PTSD treatment helps this Veteran live well
Ernest:
My name is Ernest. I'm from Birmingham, Alabama. I served in the United States Navy on board the USS Dwight D. Eisenhower from 1989 to 1993 and I was a Cook. We did Gitmo training off the coast of Cuba, the Miami Straits and the Mediterranean Sea. That was one of our primary go's as med crews. On our way home from Haifa, we were about midway back to Norfolk and Kuwait was invaded, and so we had to turn around and go six more months. It was a different experience man; I'd never been there before. We were in war man, this was war, people were dying.
When I first got out of the Navy, I was mentally drained. I was tired. I became moody, I became very sheltered. I didn’t want to be around a lot of people. Not so much as fighting, but argumentative. Just having run-ins with the law, just having wrecks with people. Sometimes I couldn’t breathe and I would see red. So getting out of the war and remembering bits and pieces of it, sometimes it happens it nightmares, and wake up sweating. I have to change the shirt or change the sheets, that kind of thing. I never wanted to let anybody know I needed any help. I didn’t talk to anybody until I started opening up to my masonic brother Veterans who had been in Vietnam and things of that nature. And so, I would go to the VA. At that time, it’s a bunch of Veterans giving you scenarios as per what’s going on with them in their daily lives and what adjustments they’re having to make as for civilian life now coming from the military. And that’s when I first got the premise of Veterans helping one another.

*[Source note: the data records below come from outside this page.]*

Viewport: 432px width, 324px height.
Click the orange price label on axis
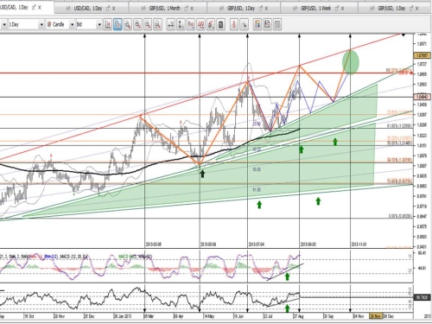click(422, 55)
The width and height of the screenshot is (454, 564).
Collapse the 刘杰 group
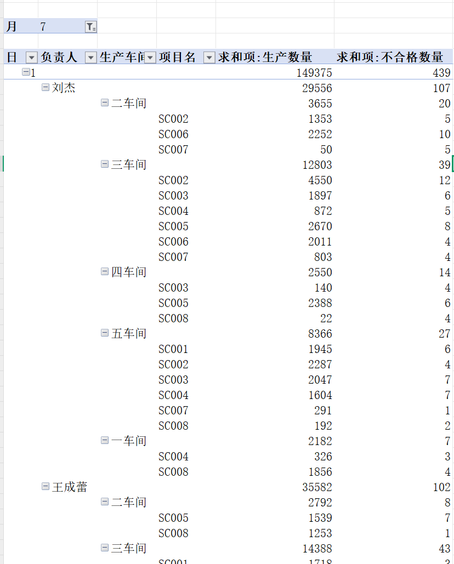coord(46,88)
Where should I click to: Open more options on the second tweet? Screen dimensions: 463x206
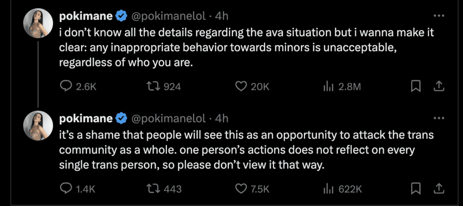click(439, 119)
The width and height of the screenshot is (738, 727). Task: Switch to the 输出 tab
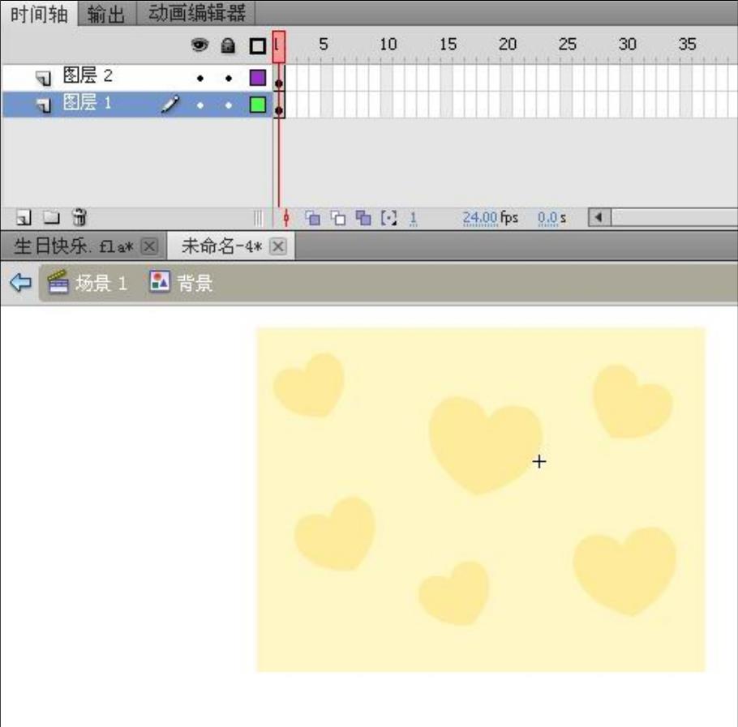[107, 13]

The Doctor, my Psychologist, he and I established a rapport with one another, and I felt really comfortable with him. He was just trying to get me to open up to him, and I did, and I would continue today although he’s in Kansas City now.

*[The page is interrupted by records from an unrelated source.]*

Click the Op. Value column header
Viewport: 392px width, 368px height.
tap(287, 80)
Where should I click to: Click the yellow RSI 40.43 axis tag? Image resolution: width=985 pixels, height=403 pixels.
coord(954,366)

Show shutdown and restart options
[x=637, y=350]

I was diagnosed with post traumatic stress disorder in 2006. I was also diagnosed with depression. I was also diagnosed with anxiety. To get the diagnosis back and to finally pinpoint a particular aspect of post traumatic stress disorder was great. I’m the kind of guy that I always like to figure stuff out, you see what I’m saying? And not have to guess at it anymore. Whether that be with just group sessions or whether it be with group sessions and/or medication. I never wanted to tell anybody I needed a pill for nothing, but, I just think I just might, so, I gave it a shot. I’m sleeping all the way through the nights, most of the nights now. I’m not sweating as much, I’m not having night sweats as much; it’s helping me out a lot. And I really appreciate the Psychologist and the Psychiatrist taking time out to try and talk to me and get a handle on it.

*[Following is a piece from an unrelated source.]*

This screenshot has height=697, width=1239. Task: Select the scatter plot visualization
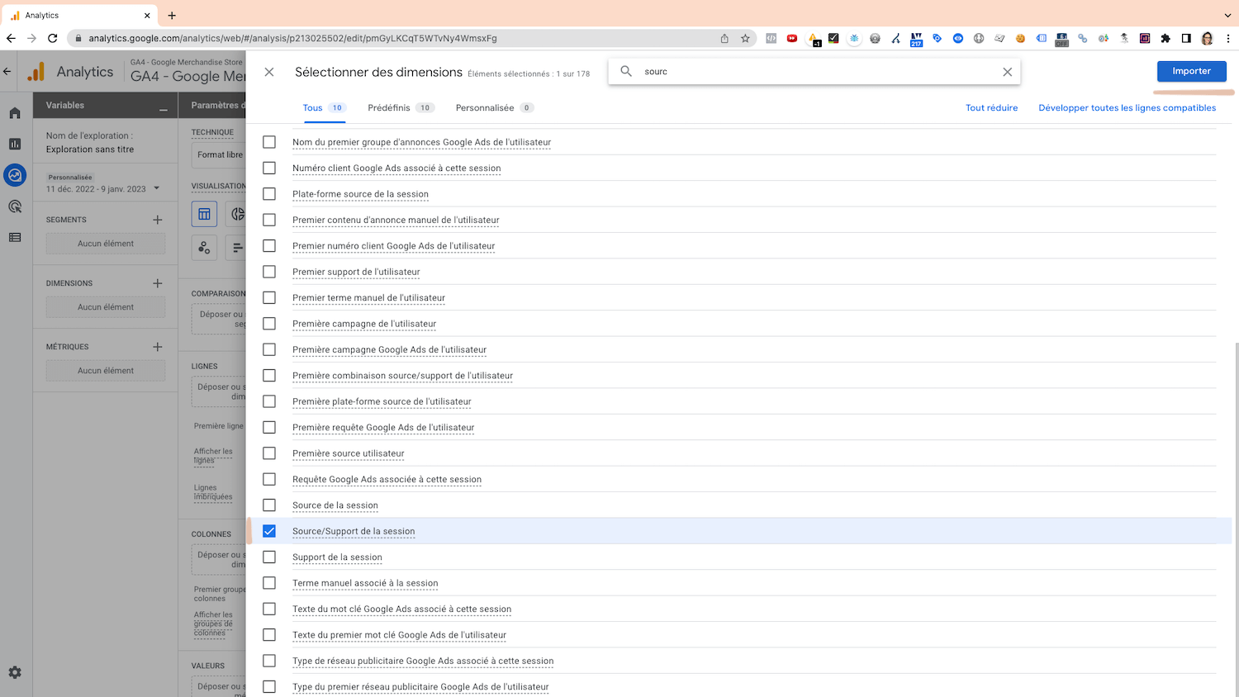point(204,247)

I’ve finally had enough courage to go to my Alcoholics Anonymous groups, my cocaine anonymous group, my narcotics anonymous group because the way I would handle my depression is through alcohol and drugs. I didn’t worry about it anymore, but it didn’t go anywhere, it only manifested itself into me becoming addicted. And now, learning that I do have a cocaine addiction now is great. At least I know. Now, it’s OK. I don’t have to walk around with a banner, I don’t have to be ashamed anymore, the Lord has blessed me man, to meet some really, really, really, really good brothers and sisters.
Well, my final thought to Veterans that may be pondering whether they should go to the VA, if you’re feeling uncomfortable at home, I suggest you talk to another Veteran about it. We’ve got a big ‘ole fraternity of us out here man, it’s a whole lot of us. Please, please go to the VA and talk to somebody. Please take the first step and we’ll take the rest.